Es lo que se conoce en los ambientes periodístico como ‘llamar a las cosas por su nombre‘.
No hay nada mejor que dejarse de eufemismos, de tapaderas lingüisticas y subterfugios e ir a la raoz de las cosas.
Esto es, precisamente, lo que hace Francisco Rosell quien no es por cierto un ‘radical’ y que nunca ha sido ampuloso o exagerado.
Rosell publica el 15 de enero de 2025 en El Debate una columna titulada «No le llamen X, llámenle Sánchez«, que no deja títere con cabeza.
Analiza Rosell la figura, las triquiñuelas, las falsedades, las tácticas y las cortinas de humo de Pedro Sánchez.
De forma simple y metódica, pero letal, aborda la controvertida gestión del líder socialista y su impacto en la política española.
La tesis principal de Rosell es que Sánchez ha llevado a cabo una transformación radical del sistema político español, alejándose de los principios democráticos tradicionales y adoptando tácticas que el autor considera propias de regímenes autoritarios.

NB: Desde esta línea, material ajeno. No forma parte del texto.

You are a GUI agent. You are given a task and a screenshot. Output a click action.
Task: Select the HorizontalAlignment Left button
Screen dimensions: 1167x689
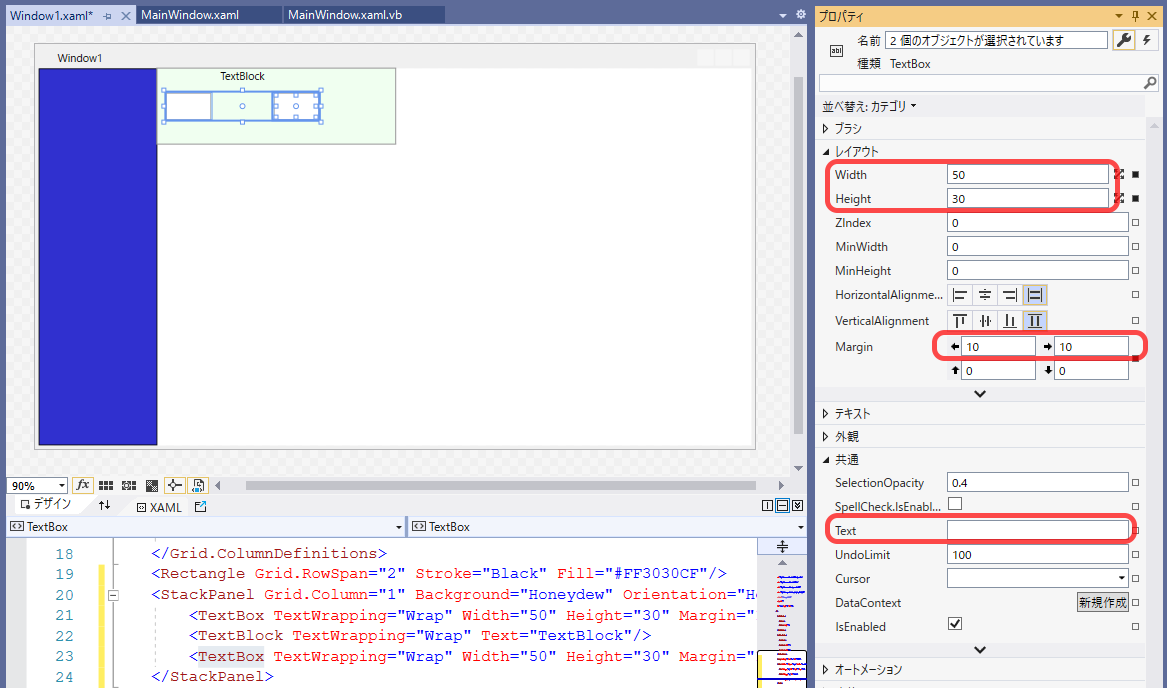[959, 294]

El veterano columnista argumenta que esta metamorfosis merece una atención crítica y un análisis profundo.
«Pedro Sánchez ha conseguido lo que parecía imposible: convertir España en una democracia iliberal sin necesidad de cambiar la Constitución».
Esta frase resume la preocupación central del autor sobre el rumbo político del país.
El periodista desarrolla su argumento señalando varios aspectos de la gestión de Sánchez que considera alarmantes.
Entre ellos, destaca la concentración de poder, la manipulación de las instituciones y el uso de la propaganda como herramienta de gobierno.
«El sanchismo ha perfeccionado el arte de la distracción mediática, convirtiendo cada crisis en una oportunidad para desviar la atención de los problemas reales».
Así describe Rosell la estrategia comunicativa del marido de Begoña y su faraónico gobierno.
El autor también aborda la política de pactos y alianzas de Sánchez, que condena por oportunistas y perjudiciales para la democracia española y la estabilidad del país:
«La geometría variable de Sánchez no conoce límites éticos ni ideológicos. Su único principio es el poder, y para mantenerlo, no duda en pactar con quienes ayer eran sus enemigos declarados».
Rosell argumenta que esta flexibilidad ideológica ha llevado a una erosión de los valores democráticos y a un debilitamiento de las instituciones.
Según el periodista, Sánchez ha logrado crear un sistema donde el fin justifica los medios, sin importar las consecuencias a largo plazo para la democracia española.
«El problema no es solo Sánchez, sino el sanchismo como fenómeno político que ha infectado las estructuras del Estado», advierte el autor, sugiriendo que el impacto de estas políticas podría extenderse más allá del mandato del actual presidente.
La columna también critica la falta de oposición efectiva y la aparente apatía de una parte de la sociedad española ante estos cambios.
Rosell considera que esta situación ha permitido a Sánchez avanzar en su agenda sin encontrar resistencia significativa.
«La normalización de lo excepcional es el mayor triunfo de Sánchez. Ha conseguido que lo impensable hace unos años sea hoy aceptado con resignación por una sociedad anestesiada», lamenta el periodista.
Rosell concluye su análisis con un llamado a la reflexión y a la acción ciudadana.
Argumenta que es necesario un despertar colectivo para preservar los valores democráticos y evitar un mayor deterioro institucional.
«Es hora de llamar a las cosas por su nombre. No estamos ante una simple evolución política, sino ante una transformación radical del sistema que conocíamos. Y el responsable tiene nombre y apellido: Pedro Sánchez».
EL AUTOR
Francisco Rosell, nacido en 1956 en Puertollano (Ciudad Real), es un periodista con una extensa carrera. Licenciado en Periodismo por la Universidad Complutense de Madrid, ha ocupado cargos directivos en varios periódicos de renombre. Ha sido director de El Mundo y de VozPopuli. Su trayectoria profesional se ha caracterizado por un estilo directo y a menudo polémico, especialmente en temas de política nacional. Rosell es conocido por sus análisis críticos de la actualidad española y su defensa de los valores democráticos. Casado y padre de tres hijos, compagina su intensa actividad periodística con la docencia universitaria, impartiendo clases de Periodismo Político en la Universidad CEU San Pablo de Madrid. Es autor del libro Treinta años de nada: anatomía del régimen andaluz (2008).